----- TEKS KAJIAN
Paya Bunga Square tampak tengah berbenah, petugas-petugas taman kota tampak sibuk di sekitar kendaraan bak terbuka yang terparkir dan mengangkut dahan-dahan pohon dari sekitar. Tampak beberapa dari petugas sibuk memotong dahan-dahan pokok yang bisa membahayakan para pengguna jalanan.

Aku menyelinap pada sebuah gang untuk menembus ke Hentian Bas Majlis Bandaraya Kuala Terengganu. Sesampainya di terminal, aku bergegas menemui salah satu pengemudi Bas KITē yang tampak bersantai pada sebuah kedai kopi pojok terminal dengan sisa separuh batang sigaret di tangan kanannya.

Bas ke Pantai Batu Burok berangkat jam berapa, Pak Cik?”, aku melontarkan pertanyaan  setelah berada di dekatnya.

Pukul 11, bas sebelah kanan, bang”, dia menunjuk salah satu Bas KITē yang sedang terparkir.

Terimakasih, Pak Cik”, aku pergi dan tak mau mengganggu waktu mengopinya.
----------
----- MATERI TERKUMPUL
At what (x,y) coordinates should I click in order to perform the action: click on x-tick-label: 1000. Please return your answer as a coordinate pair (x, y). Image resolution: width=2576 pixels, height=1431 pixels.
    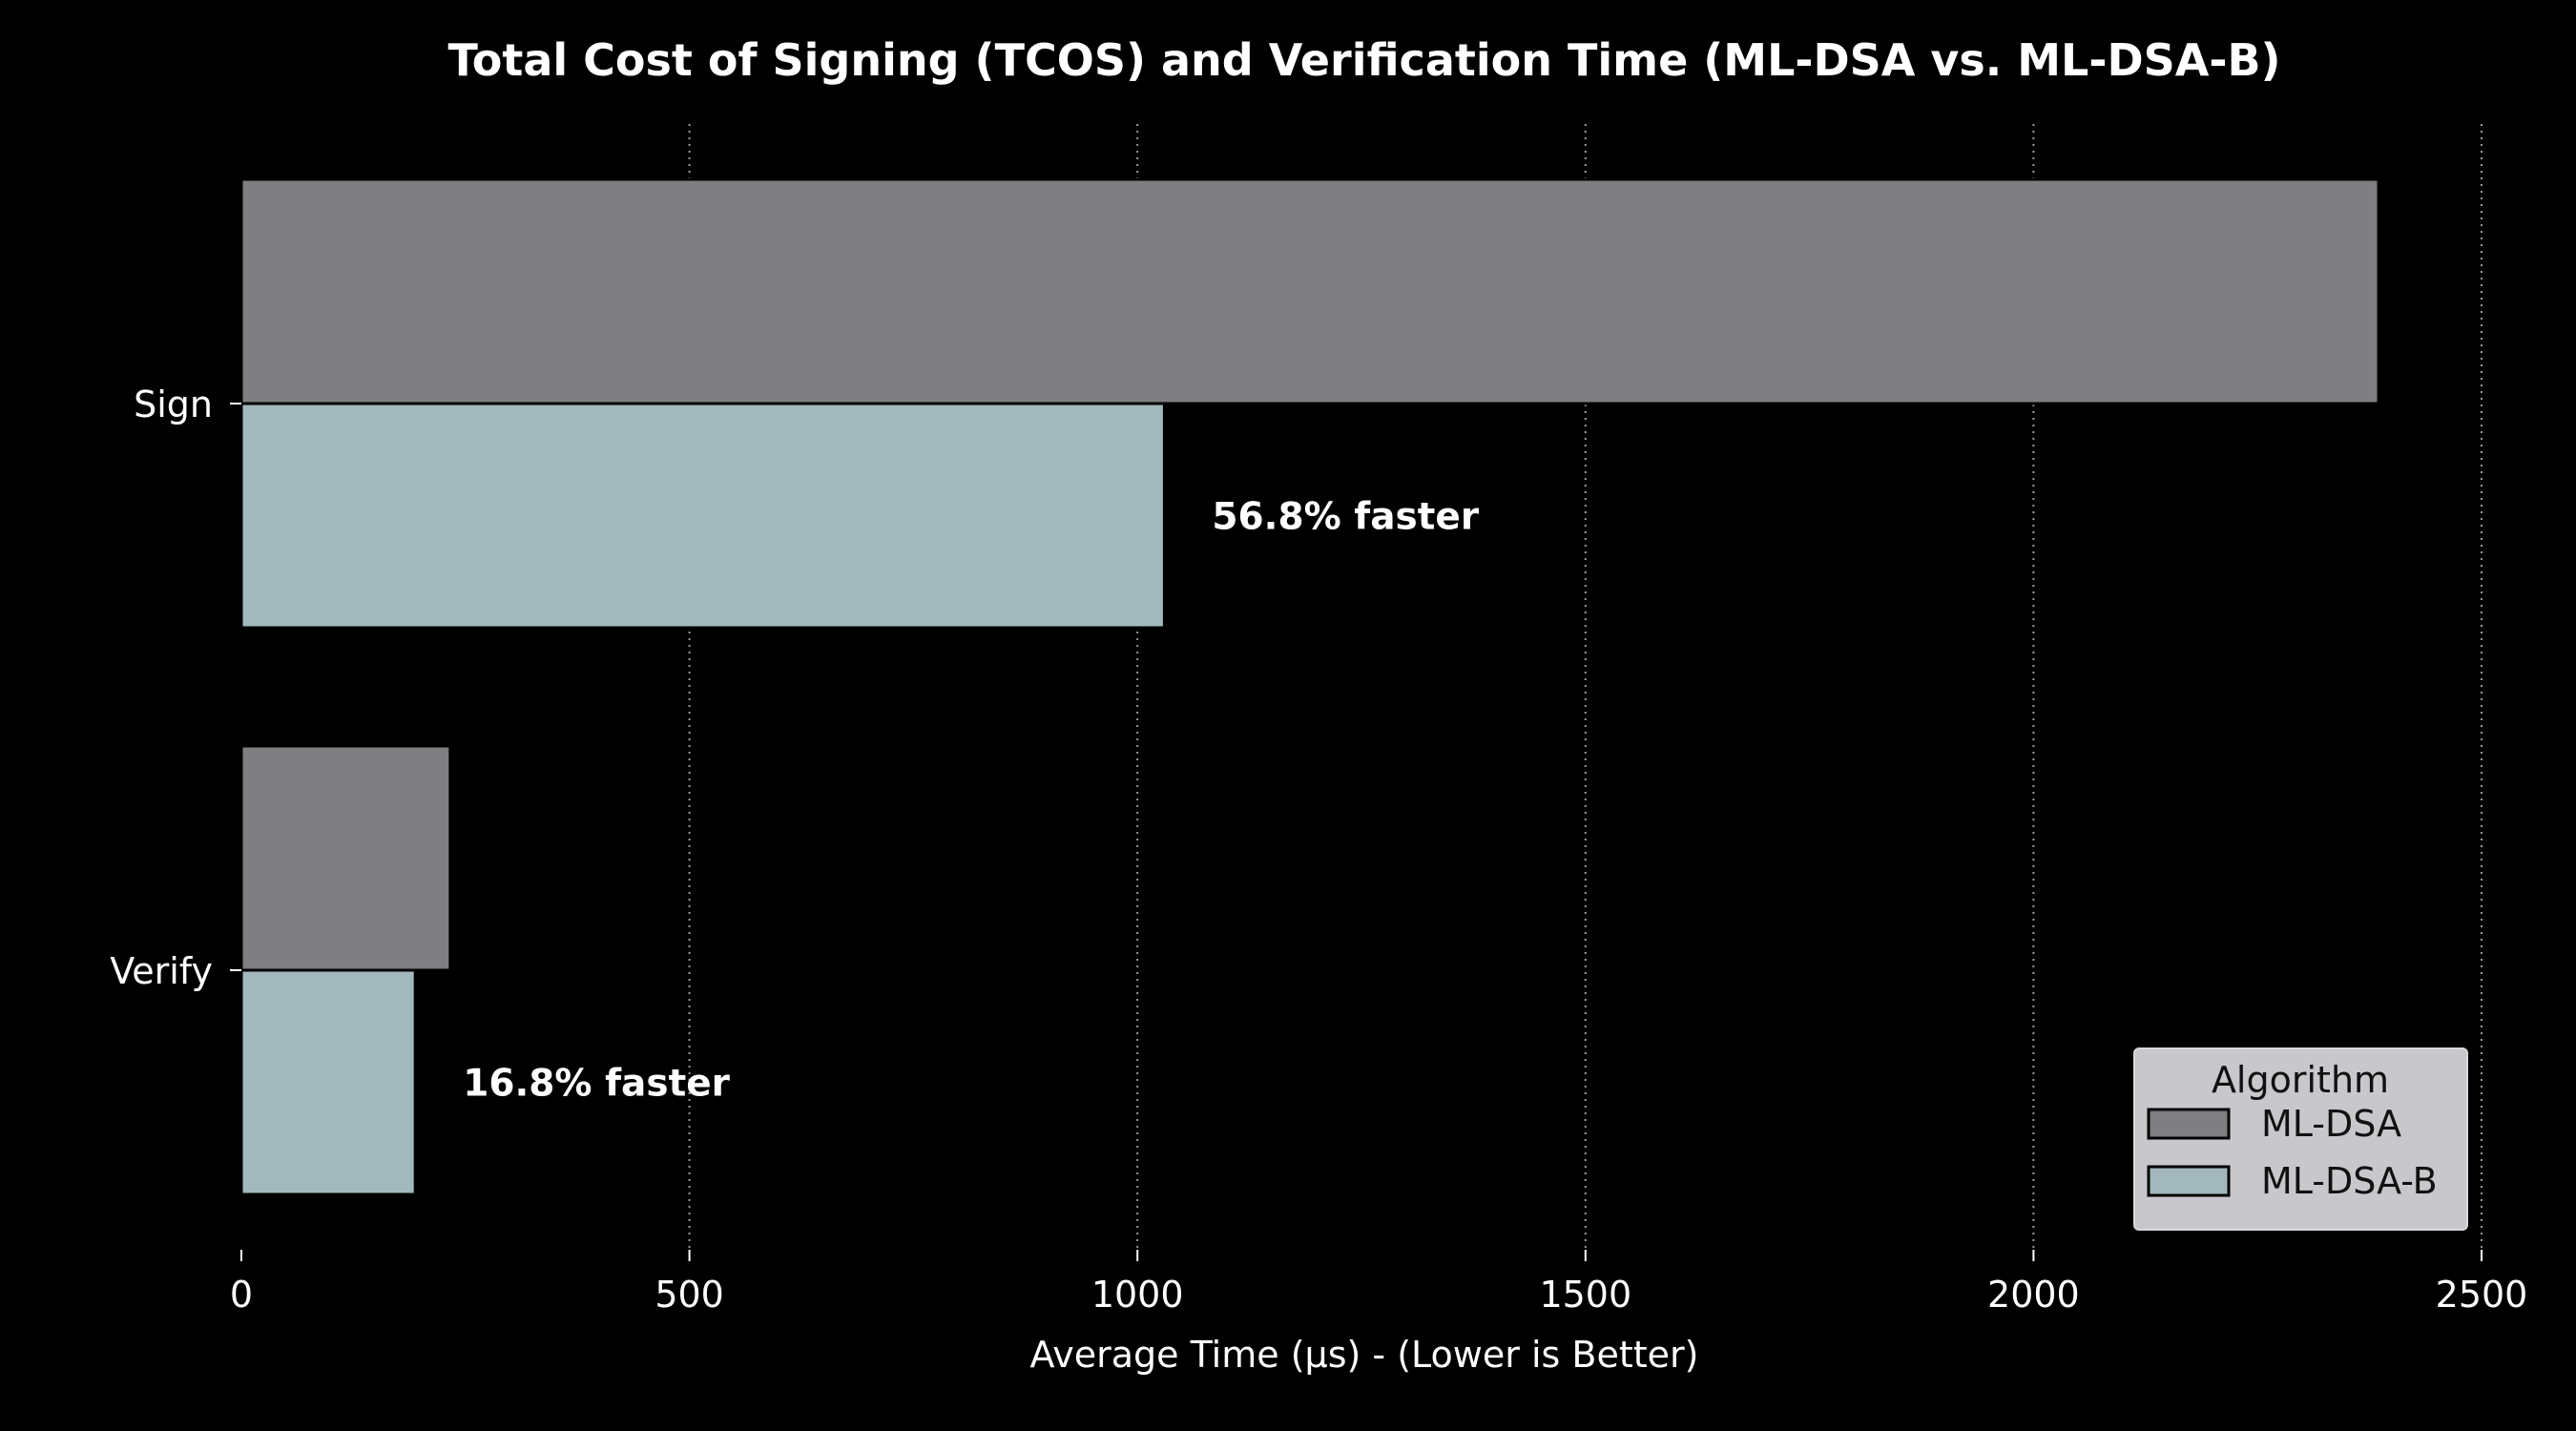
    Looking at the image, I should click on (1137, 1295).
----------
PETUNJUK PENGERJAAN:
- a) Jawablah pertanyaan berikut berdasarkan teks tentang perjalanan ke Hentian Bas Kuala Terengganu.
(i) Dahan apa yang sedang dipotong oleh beberapa petugas di Paya Bunga Square?
(ii) Di mana pengemudi Bas KITē sedang bersantai?
(iii) Pukul berapa bas ke Pantai Batu Burok berangkat?
- b) Tolong teruskan teks tentang perjalanan ke Hentian Bas Kuala Terengganu setelah kalimat terakhirnya.

JAWABAN LATIHAN:
- a)
(i) Dahan-dahan pokok yang bisa membahayakan para pengguna jalanan.
(ii) Di sebuah kedai kopi di pojok terminal.
(iii) Pukul 11.

- b)
Masih ada waktu seperempat jam lagi sebelum Bas KITē berangkat. Aku memilih duduk di sebuah bangku beton di sisi utara terminal. Aku kembali mengatur ulang rencana perjalanan karena aku telah tertinggal trip pertama Bas KITē akibat kemalasanku untuk keluar dari penginapan lebih pagi.

Harus ada satu destinasi yang dikorbankan”, aku menghela nafas panjang. “Masjid Kristal”, aku menyebut destinasi yang dimaksud.

Selamat pagi, bang….Mau cobē tèksi”, seorang pengemudi taksi tiba-tiba sudah duduk di kananku. “Mau melawat kemanē, bang?”, percakapan yang lebih serius pun dimulai.

Pantai Batu Burok, Pak Cik….Tapi saya naik Bas KITē saja….Hari ini saya akan mencoba naik Bas KITē berkeliling Terengganu”, aku menjawab gamblang tanpa basa-basi.

Mungkin besok sayē  bisa antar abang pusing-pusing Terengganu….Tak mahal lah”, dia tak menyerah begitu saja.

Besok saya sudah balik ke KL, Pak Cik”, aku kembali menutup peluang.

Oh, Ok….Tak apē lah, bang”, akhirnya dia memilih mengeluarkan sigaretnya, menyulut dan menghisapnya serta memulai percakapan lain.

Kami terasa akrab, berbicara sembarang hal mengenai aktivitasnya sebagai pengemudi taksi di Terengganu hingga dugaan salahnya yang mengira aku adalah seorang TKA asal Indonesia yang bekerja di Kuala Lumpur.

Percakapan sepuluh menit itu usai ketika pengemudi Bas KITē melambaikan tangan kepadaku sebagai penanda bus akan memulai perjalanan.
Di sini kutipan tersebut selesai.